April 05, 2012

This Apparatus Must be Earthed


So Jim Marshall has died, at age 88.

I remember visiting the Marshall factory in Bletchley, Milton Keynes on a UK tour to try to get a troublesome head repaired. The repair didn't wind up working all that well in the long run, as it turned out, but the place was really something.

Everything, outside and in, was color coordinated with the signature black and white, from the building facade to the interior decor, to the outfits worn by the staff at the front of house (business-y looking ladies with black skirts and white blouses.) I showed them the amp, and it was kind of like an entry ticket: they waved us through with hardly a word to a workshop area, where this elderly guy took it apart and twisted a few things before reassembling it. Then he plugged in a guitar (an SG I think), played one ringing chord and said: "nice sounding amp, mate." It did sound nice. It always sounded nice when it made sound at all. (And when it was malfunctioning, it smelled kind of nice too. Memories.) I think it lasted at least another few shows though.

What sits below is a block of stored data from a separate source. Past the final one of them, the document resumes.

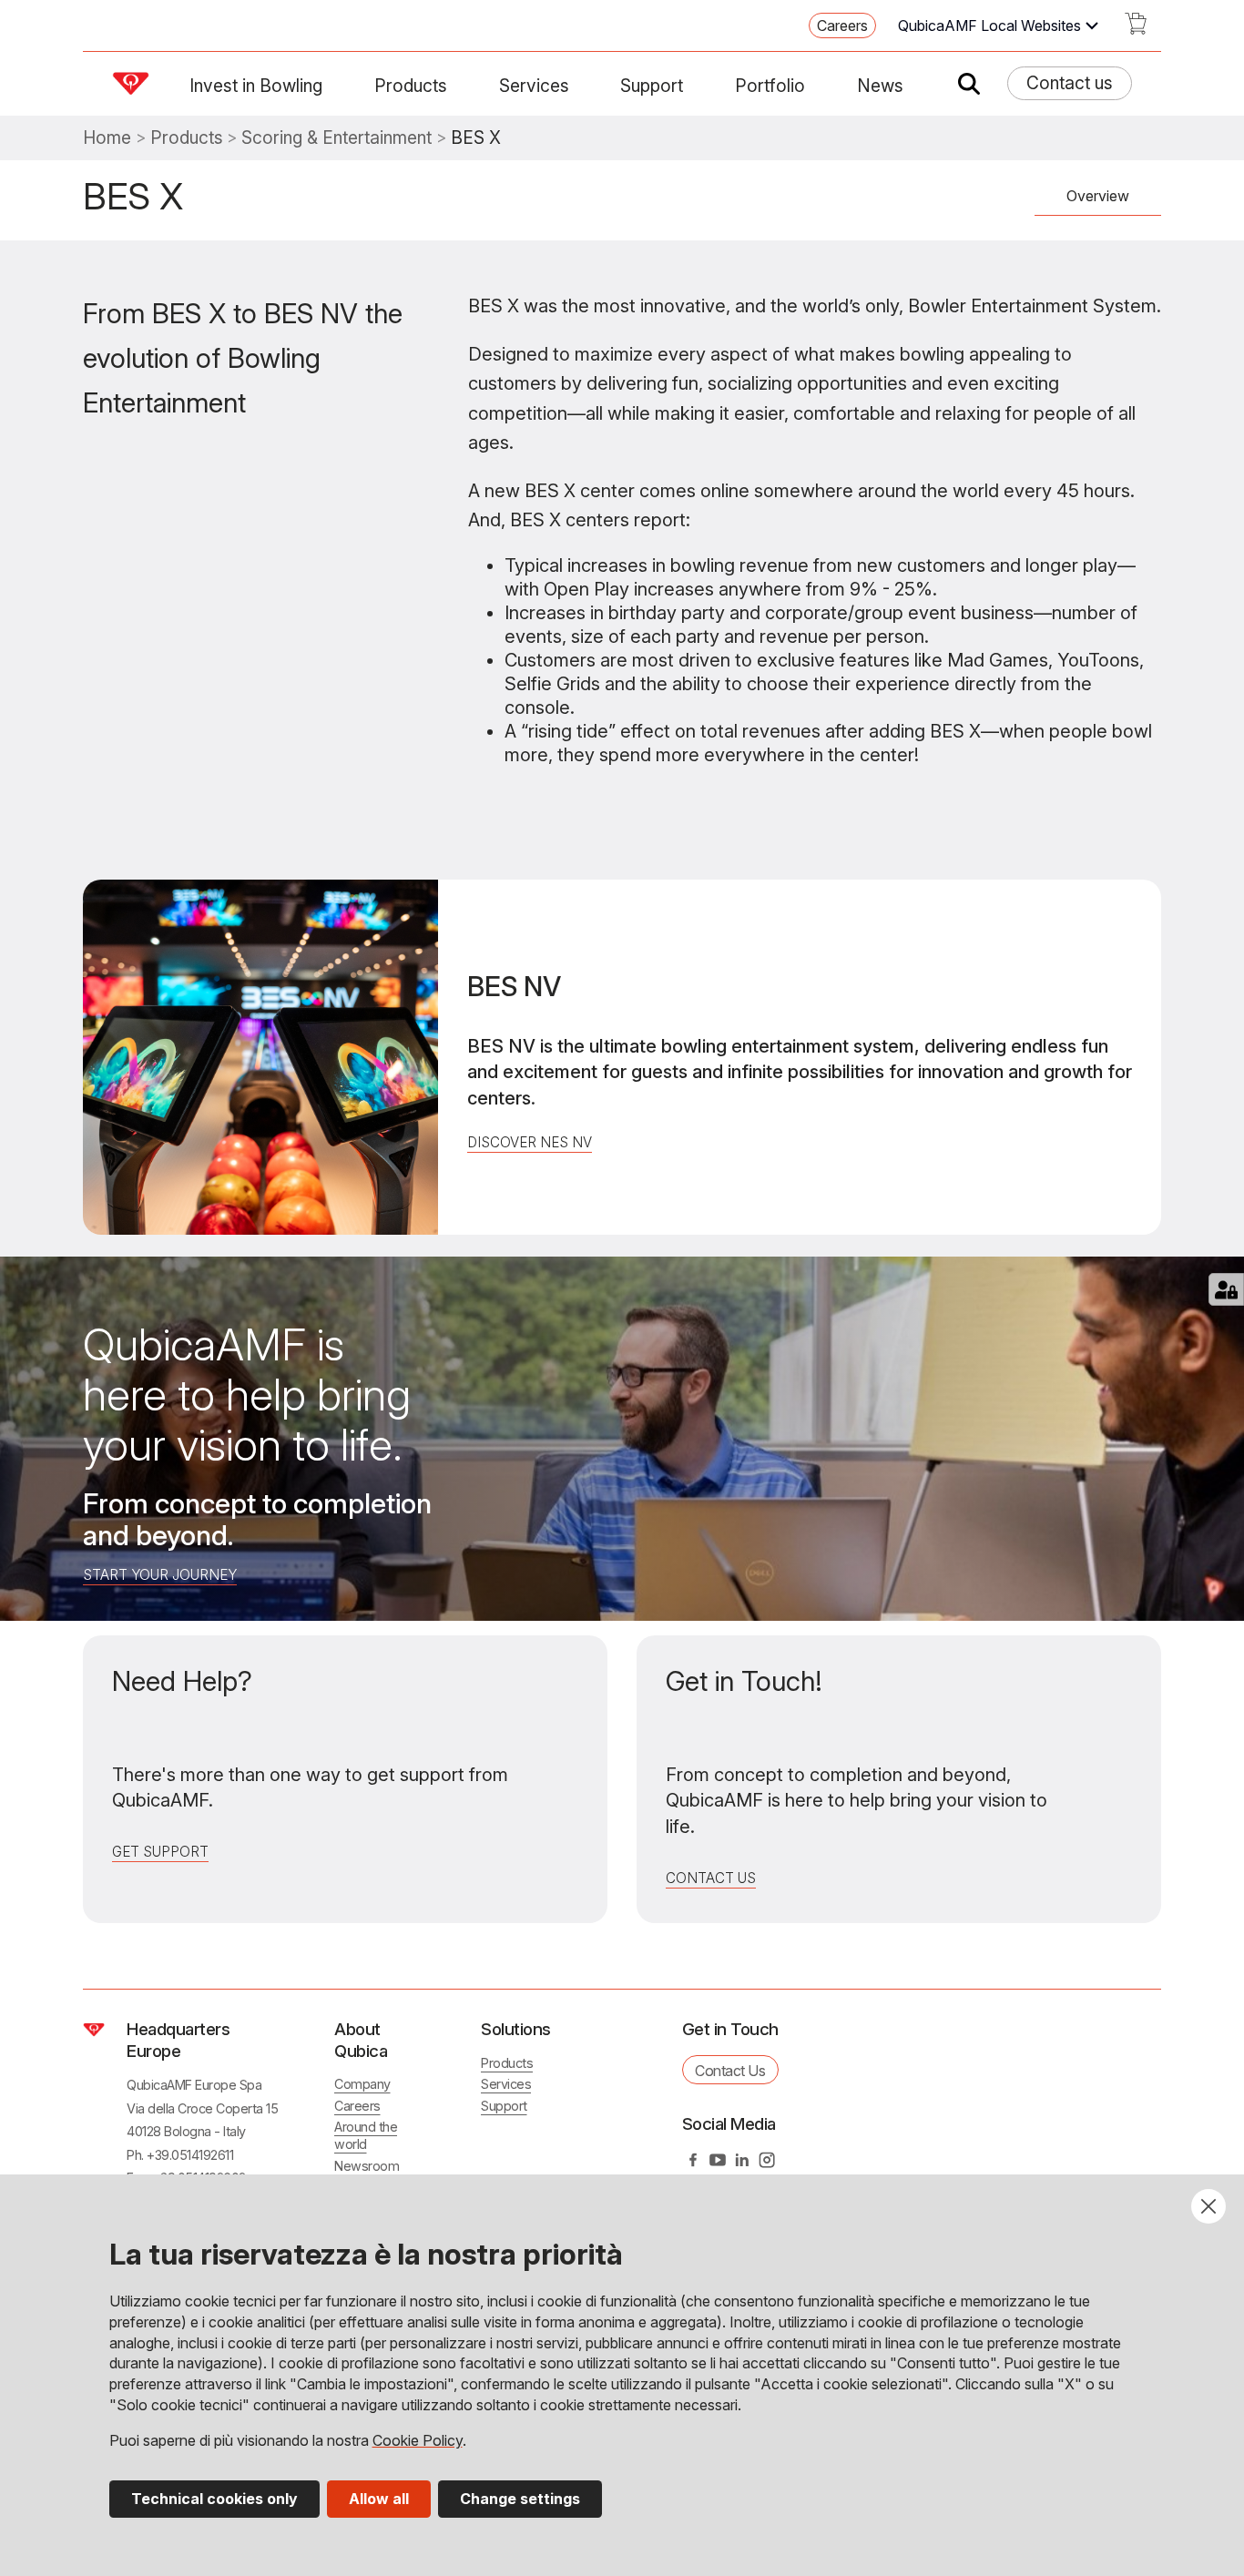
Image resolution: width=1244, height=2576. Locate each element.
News (880, 86)
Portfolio (770, 86)
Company (362, 2084)
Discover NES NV (529, 1142)
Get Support (160, 1851)
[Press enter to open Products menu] (458, 85)
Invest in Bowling (255, 86)
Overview (1097, 196)
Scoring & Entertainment (336, 138)
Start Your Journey (160, 1574)
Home (107, 138)
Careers (842, 25)
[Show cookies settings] (1226, 1289)
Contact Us (711, 1878)
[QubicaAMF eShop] (1136, 29)
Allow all (379, 2498)
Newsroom (366, 2166)
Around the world (365, 2135)
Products (410, 86)
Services (534, 86)
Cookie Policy (417, 2440)
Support (651, 86)
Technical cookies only (214, 2498)
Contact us (1069, 83)
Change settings (520, 2498)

There's a bit of folklore about the ladies who assemble the amplifiers: supposedly each of these assemblies is characteristically if only very slightly different from each other, and some hyper Marshall-y players and sound guys can, it is said, tell from the sound which lady it was that did the assembly on a particular amp. And they'd say things like "ah, this is a Brenda. Or possibly a Gladys. Hm. No, Brenda, I think. Listen to the high end..." I've heard people say that sort of thing, in jest I've always thought. No idea if it's true to any degree at all. (And the old engineer guy didn't mention Brenda, that I remember.)

Whether true or not, though, you can see those ladies working in a line at long workbenches through the windows at one end of the building, and seeing them was one of those inexplicably thrilling moments that happen randomly from time to time. I'll never forget it. Brenda was in there somewhere, she had to be.

Posted by Dr. Frank at April 5, 2012 05:19 PM

It's nice to know that some things are still done the old-fashioned way. Somehow, I'm picturing one of those old Rosie the Riveter scenes from a WWII newsreel in my head!